Libre ensuite aux utilisateurs d’adopter ou non un nouvel usage, de le hacker, ou même de ne jamais y prêter attention (au revoir les Guides sur Insta !).
La vivance a ses indices, et nous en avons une meilleure compréhension depuis les travaux de Fanny George. J’ai dessiné un première modèle de la vivance côté plateformes afin de mieux comprendre comment elles opèrent.
Le triptyque de la vivance : représentation et pouvoir, présence, activités
Toute modélisation a ses limites. Néanmoins, trois grandes catégories de fonctionnalités peuvent nous éclairer sur la façon dont les plateformes conçoivent leurs vivances.
La représentation et le pouvoir
Cette catégorie regroupe toutes les manières dont les plateformes présentent leurs utilisateurs en ligne, ou même les suggèrent à d’autres membres. L’élément le plus évident est quand un utilisateur voit son compte “vérifié”, par exemple la petite case bleue cochée sur Instagram. Un véritable Graal auparavant car au-delà de la reconnaissance pour le travail effectué sur son compte Insta, l’utilisateur se voyait suggéré à une audience plus large (donc pouvait obtenir des abonnés plus facilement). Pas étonnant que les nepo babies aient des followers dès le biberon car avoir un compte vérifié est bien sûr une démonstration de puissance.
Les accès en priorité à certaines fonctionnalités pour certains membres sont aussi une façon de représenter différemment les membres d’une communauté. Il y a une hiérarchie plus ou moins ouverte sur les plateformes.La présence
Autre type de fonctionnalités : la façon dont la présence des utilisateurs est mise en scène sur les plateformes. Concrètement, il peut s’agir du design sonore qui indique qu’une personne se connecte, mais également des petits rappels (comme les anniversaires).
Les plateformes qui souhaitent qu’on passe plus de temps chez elles tentent de miser sur des contenus intéressants (ou sur des utilisateurs plus aspirationnels) afin de nous inciter à retourner chez elles. Linkedin a beaucoup joué avec le “FOMO” en nous proposant régulièrement des emails pour nous dire à côté de quoi (et qui) nous serions passés.Les activités
La vivance, c’est aussi le type d’activités (donc le type de traces) qu’on laisse publiquement en ligne. Mon exemple préféré est sur Spotify, quand vous pouvez voir qui écoute quoi en ce moment (“friends activity”).

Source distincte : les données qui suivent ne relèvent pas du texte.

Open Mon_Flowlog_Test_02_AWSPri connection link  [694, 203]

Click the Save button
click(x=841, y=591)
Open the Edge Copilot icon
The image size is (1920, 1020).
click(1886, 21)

En mélangeant ces 3 catégories de fonctionnalités, vous pouvez vite identifier la stratégie de la plateforme. Et c’est souvent quand un décrochage a lieu, quand une fonctionnalité différentiante émerge, que la plateforme génère un regain d’intérêt.

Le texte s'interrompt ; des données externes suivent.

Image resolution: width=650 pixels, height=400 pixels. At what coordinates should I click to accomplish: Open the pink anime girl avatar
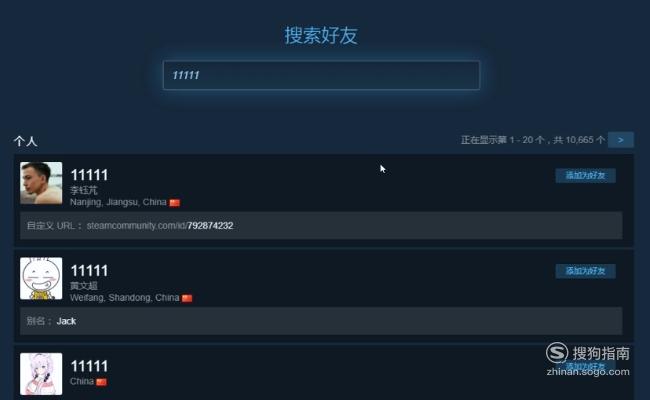coord(41,374)
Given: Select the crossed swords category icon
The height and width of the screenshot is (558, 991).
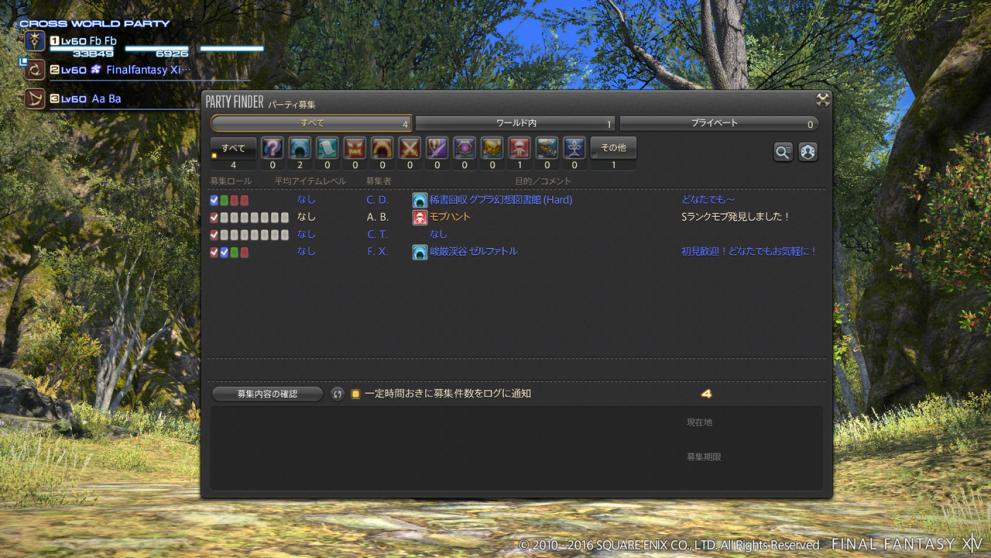Looking at the screenshot, I should [409, 148].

Côté utilisateurs, ce mix représentation et pouvoir x présence x activités conditionne fortement la façon dont ils vont pouvoir s’exprimer, développer leurs conversations, et même créer des habitudes culturelles. Sans Instagram Story, le mot selfie aurait sans doute mis un certain temps avant d’entrer dans le dictionnaire.
Le chiffre de la semaine : -61.83% organic reach
La portée organique (ou organic reach) pour les non-spécialistes, c’est le nombre de gens que vous pouvez atteindre naturellement avec un contenu posté sur les réseaux sociaux. La conclusion de Neil Patel après avoir analysé plus de 15,000 comptes ? Il y aurait une chute de 61,83% depuis 3 ans. En d’autres termes, il devient toujours plus compliqué d’émerger sans achat média…ou sans une très bonne stratégie de contenus ou communautaire.